Leggs, who grew up in St. Louis, admits that watching old movie musicals with his grandmother, helped fuel his desire to become a performer. Later, performing in high school musicals, he was encouraged by one of his teachers who later mentored him and urged him to attend Benedictine College in Kansas.
Upon graduation, Leggs returned to St. Louis, later moving on to Chicago where he felt there would be more opportunities. After amassing many regional credits, he says his first big break came when he appeared on Broadway in “Miss Saigon” and later in “The Color Purple” as the original Mister.
“I’ve only played two real bad guys in my career,” Leggs says “Actually, I have the reputation of playing mostly good guys. So here I am as Curtis, who is bad but not the same kind of bad guy as Mister. And even though Curtis is sort of bad, he’s not really that bad. In fact, he thinks he’s bigger and more scary than he is.”
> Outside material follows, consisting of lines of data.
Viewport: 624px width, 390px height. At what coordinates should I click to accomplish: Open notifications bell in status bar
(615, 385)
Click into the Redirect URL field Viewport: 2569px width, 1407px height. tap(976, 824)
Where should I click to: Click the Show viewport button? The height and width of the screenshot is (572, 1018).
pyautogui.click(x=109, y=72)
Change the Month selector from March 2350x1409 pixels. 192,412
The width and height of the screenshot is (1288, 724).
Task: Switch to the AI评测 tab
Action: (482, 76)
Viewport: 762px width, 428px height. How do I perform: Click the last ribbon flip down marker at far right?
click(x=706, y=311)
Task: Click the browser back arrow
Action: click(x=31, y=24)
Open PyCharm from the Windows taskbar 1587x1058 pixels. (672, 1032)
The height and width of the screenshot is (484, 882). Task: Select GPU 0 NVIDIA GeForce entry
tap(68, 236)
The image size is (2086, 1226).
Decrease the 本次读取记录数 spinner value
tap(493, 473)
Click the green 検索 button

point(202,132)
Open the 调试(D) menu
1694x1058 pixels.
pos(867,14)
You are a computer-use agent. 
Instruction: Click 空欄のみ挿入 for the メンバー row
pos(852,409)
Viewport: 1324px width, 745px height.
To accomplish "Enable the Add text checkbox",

Today, after 30 years in the business, Leggs admits the best part of it all is “that I’m still here, still able to do something I love doing, and, hopefully, bringing joy to people. I think that’s an important art of what art is. I don’t know if art always lives up to that responsibility, but I feel it’s important to always keep that in mind.”
Leggs ends by saying that there’s still more to do. “I’m so glad I’m still around and that people want to give me a job. You know, I’ve played some pretty wonderful parts, at least parts for this African-American guy to play. And I think there’s still time for me to do lots more.”